Tissue fluidity mediated by adherens junction dynamics promotes planar cell polarity-driven ommatidial rotation

• Published in: Nature communications Vol. 12; no. 1; p. 6974
• Main Authors: Founounou, Nabila, Farhadifar, Reza, Collu, Giovanna M., Weber, Ursula, Shelley, Michael J., Mlodzik, Marek
• Format: Journal Article
• Language: English
• Published: London Nature Publishing Group UK 30.11.2021; Nature Publishing Group; Nature Portfolio
• Subjects: 13/95; 14; 14/1; 14/19; 14/63; 631/136/1660/1993; 631/136/756/1446; 631/80/79/2028; Adherens Junctions - genetics; Adherens Junctions - metabolism; Animals; Cadherins; Cell Polarity - genetics; Cell Polarity - physiology; Drosophila; Drosophila - genetics; Drosophila Proteins - genetics; Drosophila Proteins - metabolism; E-cadherin; Ectoderm; Extracellular Fluid; Eye - cytology; Fluidity; Fruit flies; Humanities and Social Sciences; Insects; Kinases; Mechanical properties; Mitogen-Activated Protein Kinases - genetics; Mitogen-Activated Protein Kinases - metabolism; Morphogenesis; Motility; multidisciplinary; Ommatidia; Polarity; Rotating fluids; Rotation; Science; Science (multidisciplinary); Substrates; Tissues; Vertebrates; Viscoelasticity; Viscosity; Wings, Animal - cytology
• ISSN: 2041-1723; 2041-1723
• DOI: 10.1038/s41467-021-27253-0

The phenomenon of tissue fluidity—cells’ ability to rearrange relative to each other in confluent tissues—has been linked to several morphogenetic processes and diseases, yet few molecular regulators of tissue fluidity are known.
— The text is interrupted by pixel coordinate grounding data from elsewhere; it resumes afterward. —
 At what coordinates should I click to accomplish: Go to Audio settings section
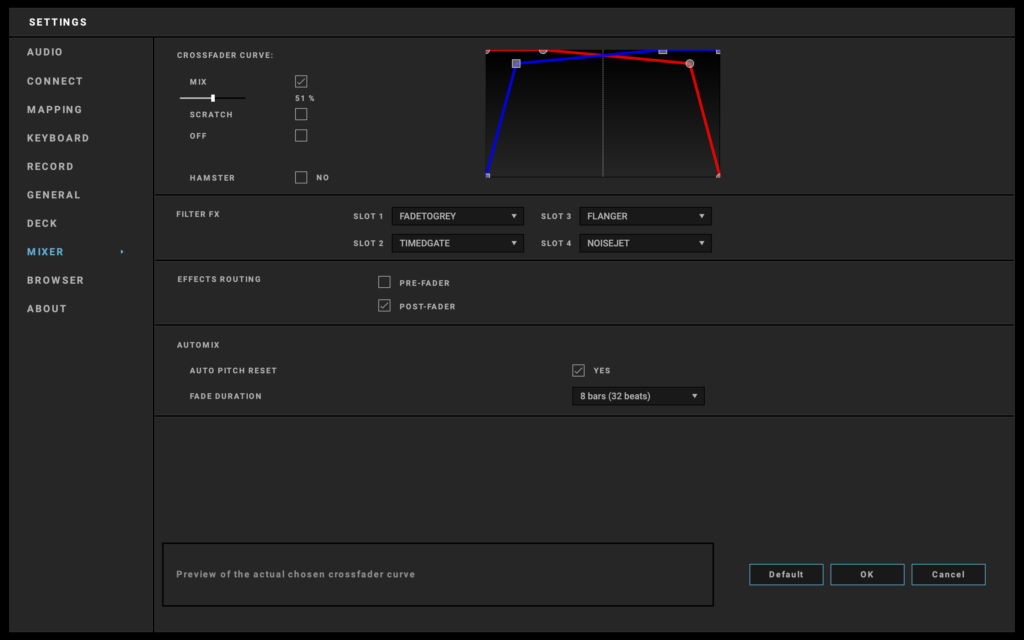coord(45,52)
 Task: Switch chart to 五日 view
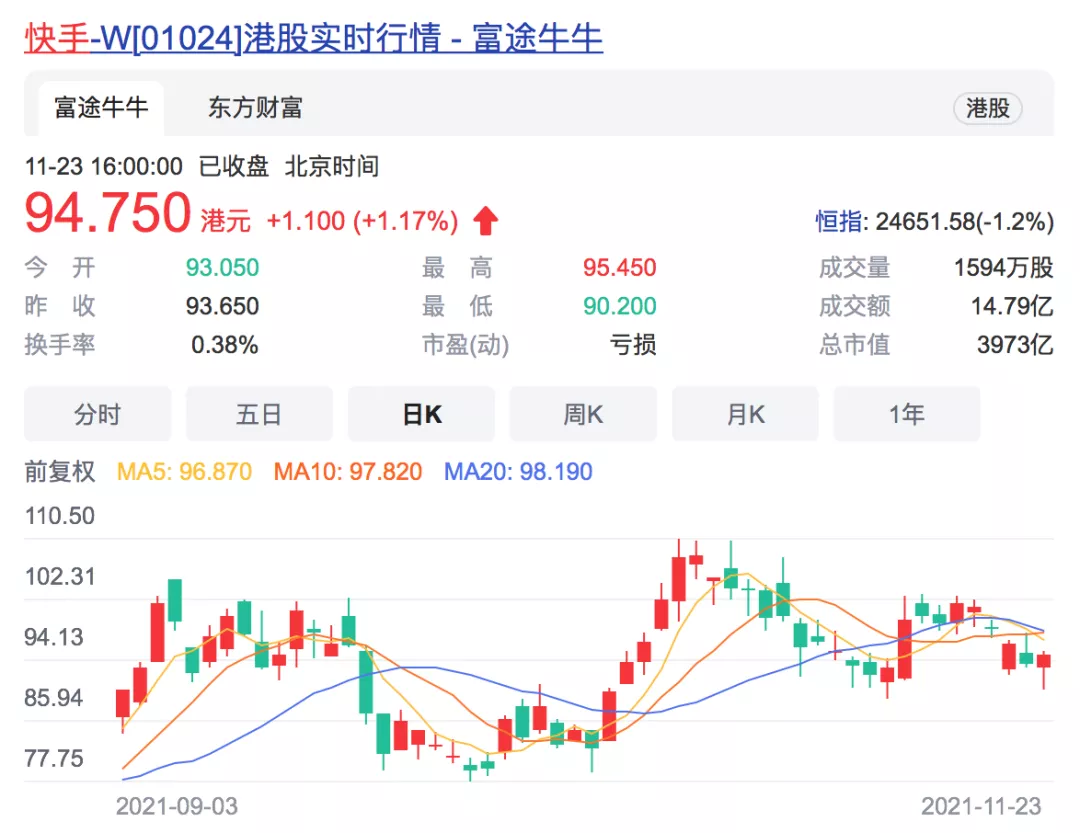click(259, 414)
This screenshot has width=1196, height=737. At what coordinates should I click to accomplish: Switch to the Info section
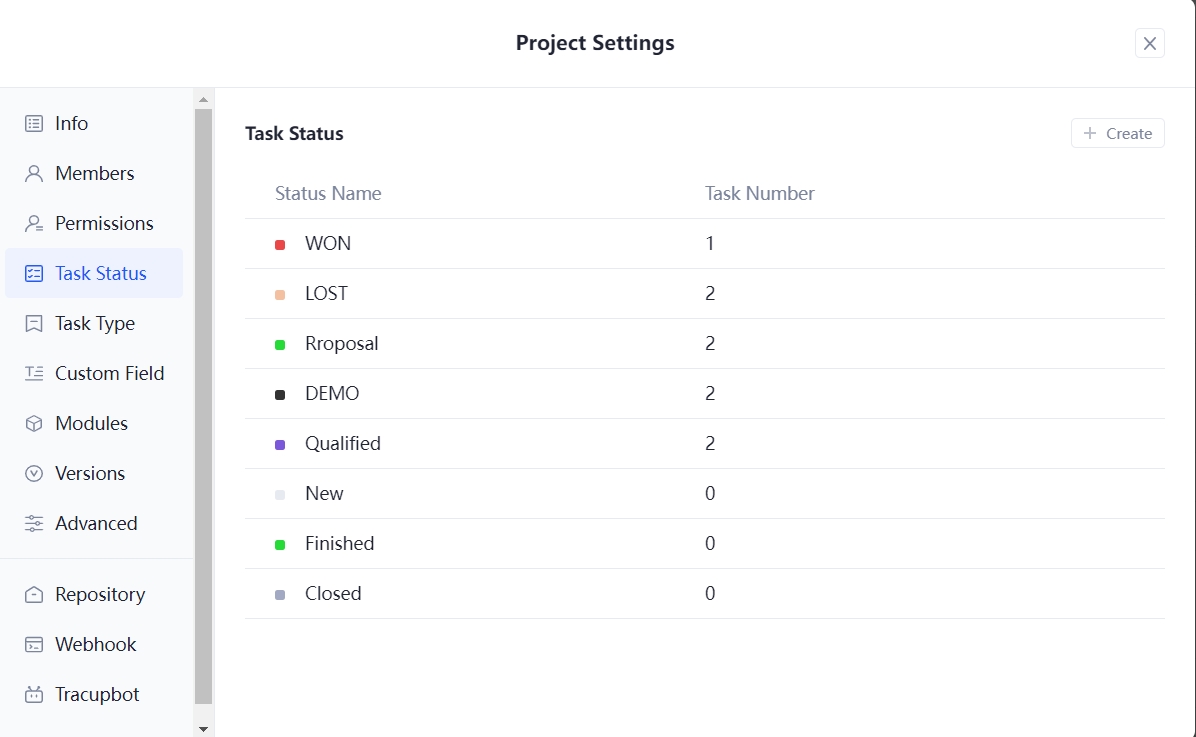click(69, 123)
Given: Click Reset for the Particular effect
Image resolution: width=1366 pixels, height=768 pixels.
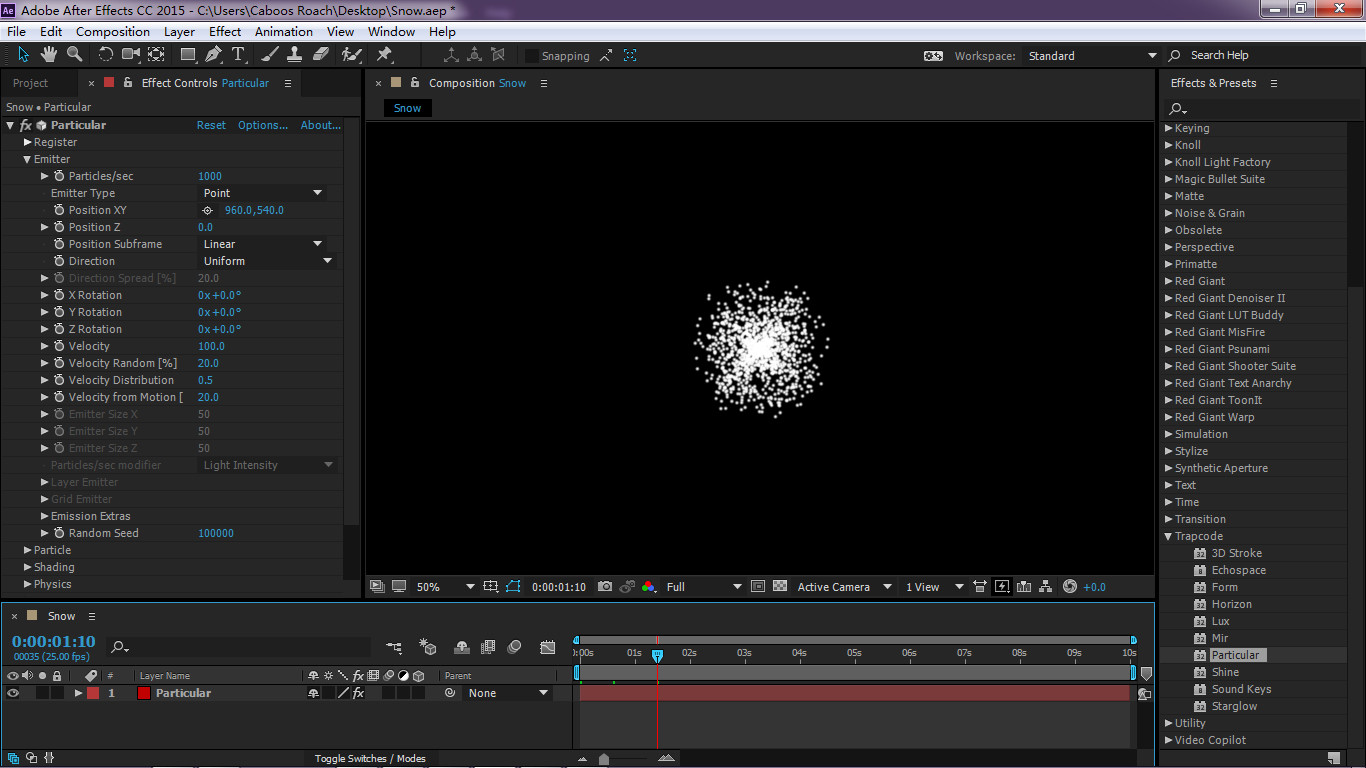Looking at the screenshot, I should coord(211,125).

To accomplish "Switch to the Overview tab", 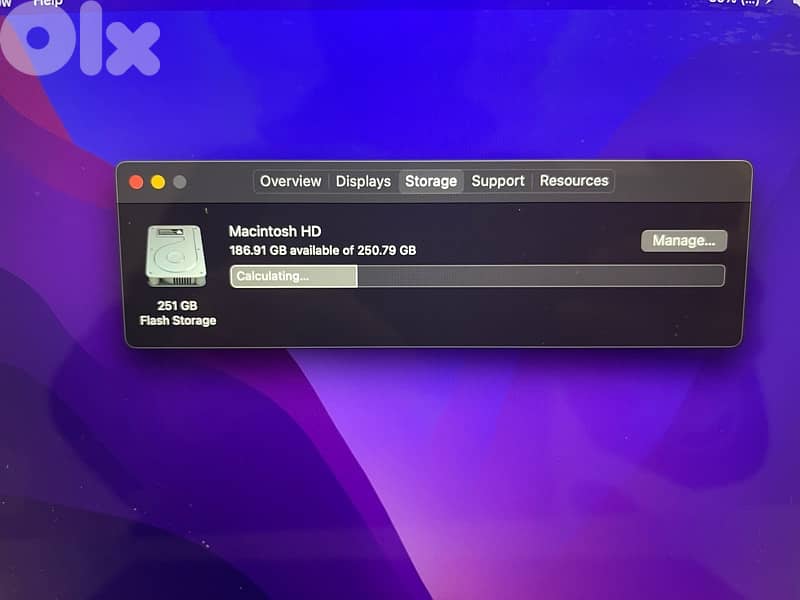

Ommatidial rotation (OR), directed by planar cell polarity signaling, occurs during Drosophila eye morphogenesis and shares many features with polarized cellular migration in vertebrates. We utilize in vivo live imaging analysis tools to quantify dynamic cellular morphologies during OR, revealing that OR is driven autonomously by ommatidial cell clusters rotating in successive pulses within a permissive substrate. Through analysis of a rotation-specific nemo mutant, we demonstrate that precise regulation of junctional E-cadherin levels is critical for modulating the mechanical properties of the tissue to allow rotation to progress. Our study defines Nemo as a molecular tool to induce a transition from solid-like tissues to more viscoelastic tissues broadening our molecular understanding of tissue fluidity. Ommatidial rotation in the Drosophila eye is a regulated process and a Planar Cell Polarity (PCP) cell motility model. Here, the authors show that tissue fluidity via junctional remodeling, as regulated by the PCP effector kinase Nemo, is critical for this cell motility process.